* Aim of the task *
Report, word for word, every line of the material that contains "Settings".

....

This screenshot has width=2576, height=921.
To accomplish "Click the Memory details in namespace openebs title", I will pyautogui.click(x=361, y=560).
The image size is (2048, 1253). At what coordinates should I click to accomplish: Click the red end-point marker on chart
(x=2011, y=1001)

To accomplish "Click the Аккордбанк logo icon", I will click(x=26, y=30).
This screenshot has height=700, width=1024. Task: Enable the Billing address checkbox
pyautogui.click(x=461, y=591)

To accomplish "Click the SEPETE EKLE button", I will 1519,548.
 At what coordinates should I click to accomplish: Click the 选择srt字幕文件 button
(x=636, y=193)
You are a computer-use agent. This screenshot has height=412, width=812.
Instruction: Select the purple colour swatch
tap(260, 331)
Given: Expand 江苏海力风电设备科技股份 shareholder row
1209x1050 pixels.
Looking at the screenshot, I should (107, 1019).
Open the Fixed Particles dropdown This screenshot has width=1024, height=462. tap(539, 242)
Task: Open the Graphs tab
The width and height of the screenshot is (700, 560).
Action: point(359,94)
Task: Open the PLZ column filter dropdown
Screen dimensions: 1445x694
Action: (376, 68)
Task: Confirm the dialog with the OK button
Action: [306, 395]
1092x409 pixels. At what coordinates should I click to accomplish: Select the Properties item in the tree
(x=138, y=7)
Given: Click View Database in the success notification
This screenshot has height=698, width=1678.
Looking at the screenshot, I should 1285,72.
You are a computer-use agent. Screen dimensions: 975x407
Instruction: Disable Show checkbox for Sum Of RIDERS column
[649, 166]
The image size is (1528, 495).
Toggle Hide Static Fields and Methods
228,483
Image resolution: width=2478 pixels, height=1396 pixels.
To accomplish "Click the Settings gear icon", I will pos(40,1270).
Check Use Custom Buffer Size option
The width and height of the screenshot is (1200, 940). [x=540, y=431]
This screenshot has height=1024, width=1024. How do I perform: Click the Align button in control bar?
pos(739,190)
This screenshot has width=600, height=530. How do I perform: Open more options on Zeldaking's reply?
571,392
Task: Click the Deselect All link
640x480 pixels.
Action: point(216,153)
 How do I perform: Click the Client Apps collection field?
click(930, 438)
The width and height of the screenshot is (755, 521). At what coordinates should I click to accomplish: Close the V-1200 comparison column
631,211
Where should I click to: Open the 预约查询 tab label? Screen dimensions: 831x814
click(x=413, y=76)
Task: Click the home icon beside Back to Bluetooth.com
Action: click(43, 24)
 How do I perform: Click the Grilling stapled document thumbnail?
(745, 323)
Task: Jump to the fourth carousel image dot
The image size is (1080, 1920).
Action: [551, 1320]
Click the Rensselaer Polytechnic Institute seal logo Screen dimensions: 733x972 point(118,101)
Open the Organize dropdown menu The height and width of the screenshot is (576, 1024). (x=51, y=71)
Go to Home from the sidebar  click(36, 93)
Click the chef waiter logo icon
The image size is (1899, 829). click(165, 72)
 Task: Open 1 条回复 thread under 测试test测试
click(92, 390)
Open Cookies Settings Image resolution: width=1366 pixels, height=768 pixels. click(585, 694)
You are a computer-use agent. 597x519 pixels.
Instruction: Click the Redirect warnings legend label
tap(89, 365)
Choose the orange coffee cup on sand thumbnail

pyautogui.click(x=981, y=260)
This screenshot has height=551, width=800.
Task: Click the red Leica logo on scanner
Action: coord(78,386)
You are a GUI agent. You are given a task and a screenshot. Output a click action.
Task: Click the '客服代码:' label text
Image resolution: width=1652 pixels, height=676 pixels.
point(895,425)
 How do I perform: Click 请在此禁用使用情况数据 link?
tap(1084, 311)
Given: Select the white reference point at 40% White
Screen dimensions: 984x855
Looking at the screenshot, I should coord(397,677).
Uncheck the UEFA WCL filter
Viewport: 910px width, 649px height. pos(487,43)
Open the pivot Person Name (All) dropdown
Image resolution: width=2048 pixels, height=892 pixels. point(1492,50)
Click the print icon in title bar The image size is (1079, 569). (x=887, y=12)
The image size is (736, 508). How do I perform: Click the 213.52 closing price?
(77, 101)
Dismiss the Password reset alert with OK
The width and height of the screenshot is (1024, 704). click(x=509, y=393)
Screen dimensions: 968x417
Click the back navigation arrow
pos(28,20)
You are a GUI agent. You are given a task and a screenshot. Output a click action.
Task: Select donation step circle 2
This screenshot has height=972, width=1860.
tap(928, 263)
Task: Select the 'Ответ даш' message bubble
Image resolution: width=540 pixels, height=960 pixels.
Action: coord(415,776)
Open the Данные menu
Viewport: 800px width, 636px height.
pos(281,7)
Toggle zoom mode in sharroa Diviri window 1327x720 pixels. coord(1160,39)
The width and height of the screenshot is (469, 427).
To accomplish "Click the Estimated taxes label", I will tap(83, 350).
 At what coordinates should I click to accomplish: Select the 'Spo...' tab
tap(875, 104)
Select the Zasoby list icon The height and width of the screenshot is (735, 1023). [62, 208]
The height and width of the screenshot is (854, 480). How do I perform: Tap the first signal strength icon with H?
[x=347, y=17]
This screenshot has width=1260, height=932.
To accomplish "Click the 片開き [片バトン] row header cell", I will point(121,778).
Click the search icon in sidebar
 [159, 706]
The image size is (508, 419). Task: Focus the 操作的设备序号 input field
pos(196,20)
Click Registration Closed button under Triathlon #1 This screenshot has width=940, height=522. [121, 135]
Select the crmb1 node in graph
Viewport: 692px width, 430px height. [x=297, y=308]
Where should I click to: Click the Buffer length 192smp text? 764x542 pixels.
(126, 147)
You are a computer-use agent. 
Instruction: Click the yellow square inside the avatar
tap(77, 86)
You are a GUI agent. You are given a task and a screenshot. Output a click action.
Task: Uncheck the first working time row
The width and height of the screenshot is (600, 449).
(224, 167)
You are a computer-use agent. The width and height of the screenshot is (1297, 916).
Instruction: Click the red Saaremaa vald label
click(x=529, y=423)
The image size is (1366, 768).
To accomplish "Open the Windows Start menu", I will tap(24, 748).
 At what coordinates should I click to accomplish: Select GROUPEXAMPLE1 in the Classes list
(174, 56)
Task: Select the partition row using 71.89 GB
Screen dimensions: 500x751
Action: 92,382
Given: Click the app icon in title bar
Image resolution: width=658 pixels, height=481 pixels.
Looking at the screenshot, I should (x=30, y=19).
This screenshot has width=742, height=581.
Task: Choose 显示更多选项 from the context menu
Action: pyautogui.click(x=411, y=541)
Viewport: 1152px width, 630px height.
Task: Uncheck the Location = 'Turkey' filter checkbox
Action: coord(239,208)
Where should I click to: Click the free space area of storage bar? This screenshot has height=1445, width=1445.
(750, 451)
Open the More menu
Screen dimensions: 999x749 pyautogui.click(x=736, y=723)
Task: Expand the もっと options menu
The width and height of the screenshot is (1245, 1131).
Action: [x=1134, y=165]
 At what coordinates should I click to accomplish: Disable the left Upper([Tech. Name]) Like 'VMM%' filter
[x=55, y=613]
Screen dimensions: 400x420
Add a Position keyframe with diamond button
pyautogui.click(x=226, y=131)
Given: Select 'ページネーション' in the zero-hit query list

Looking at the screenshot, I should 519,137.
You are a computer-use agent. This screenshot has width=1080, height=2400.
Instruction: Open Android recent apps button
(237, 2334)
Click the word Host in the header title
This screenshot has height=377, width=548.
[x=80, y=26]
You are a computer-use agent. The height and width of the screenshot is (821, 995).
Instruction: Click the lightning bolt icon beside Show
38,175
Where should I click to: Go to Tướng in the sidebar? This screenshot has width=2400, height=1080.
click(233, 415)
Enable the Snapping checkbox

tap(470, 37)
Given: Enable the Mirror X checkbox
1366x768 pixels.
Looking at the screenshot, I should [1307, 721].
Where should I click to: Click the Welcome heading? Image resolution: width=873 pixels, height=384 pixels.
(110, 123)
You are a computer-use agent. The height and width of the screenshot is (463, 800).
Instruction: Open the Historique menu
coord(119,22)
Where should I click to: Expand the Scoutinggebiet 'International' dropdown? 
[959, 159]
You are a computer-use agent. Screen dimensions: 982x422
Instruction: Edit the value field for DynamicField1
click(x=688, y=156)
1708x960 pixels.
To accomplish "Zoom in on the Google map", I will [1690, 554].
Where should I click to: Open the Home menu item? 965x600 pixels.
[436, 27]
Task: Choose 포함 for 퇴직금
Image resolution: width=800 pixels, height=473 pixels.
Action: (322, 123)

....

* Output for this task *
To accomplish "Click the Settings gear icon", I will pos(40,1270).
Open Cookies Settings Image resolution: width=1366 pixels, height=768 pixels. click(585, 694)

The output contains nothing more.